Agentic Software Development: How AI Agent Teams Build Apps
Agentic software development is a way of building software where AI coding agents handle the execution. You describe what you want. The agent figures out how to build it, writes the code, tests it, and iterates until it works. This is different from autocomplete tools that suggest the next few characters. Agentic development means the AI plans and executes entire features.
The term "agentic" matters because it signals a specific capability: autonomy. An agentic system does not wait for instructions at every step. It takes a goal, breaks it into tasks, and works through them on its own. This changes how engineers spend their time, shifting work from writing code to reviewing and directing code.
What is Agentic Development?
Traditional coding with AI looks like this: you type a function signature, the AI suggests the body, you accept or reject, you move on. You are in control. The AI is reactive. It only responds when prompted.
Agentic development flips this.

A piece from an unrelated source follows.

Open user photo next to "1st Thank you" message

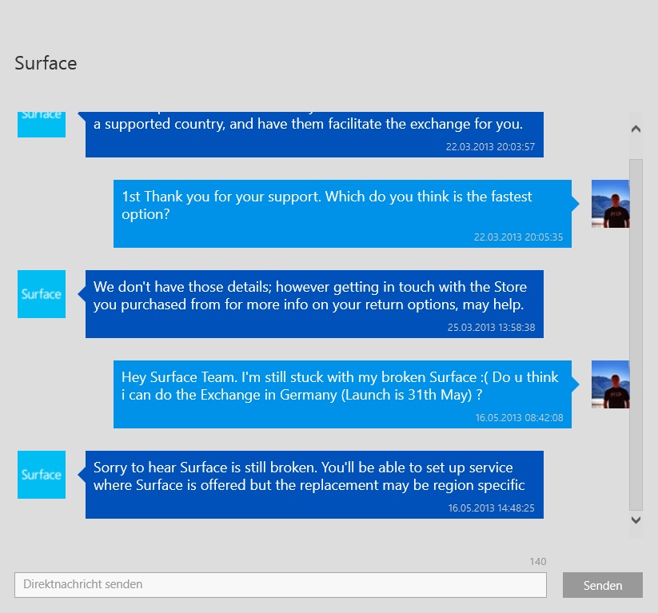tap(609, 204)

You give the agent a high-level task: "Add a payment system using Stripe with subscription management." The agent reads your codebase, plans the implementation, creates necessary files, writes the integration code, adds error handling, writes tests, and runs them. If tests fail, it reads the error output and fixes the code. It keeps going until the task is done or it gets stuck.
The gap between these two approaches is enormous. Autocomplete saves seconds per line. Agentic development saves hours per feature. But it also requires a different way of thinking about your role as a developer.
How Agentic Development Works
Every agentic coding system follows roughly the same pattern, though the details vary by tool.
Step 1: Task understanding. The agent receives your instruction and analyzes it. Good agents ask clarifying questions if the task is ambiguous. They also read relevant parts of your codebase to understand the current state of the project.
Step 2: Planning. The agent creates an execution plan. This might be explicit (some agents show you the plan and wait for approval) or implicit (the agent just starts working through steps internally). The plan includes which files to modify, what new files to create, and what order to make changes.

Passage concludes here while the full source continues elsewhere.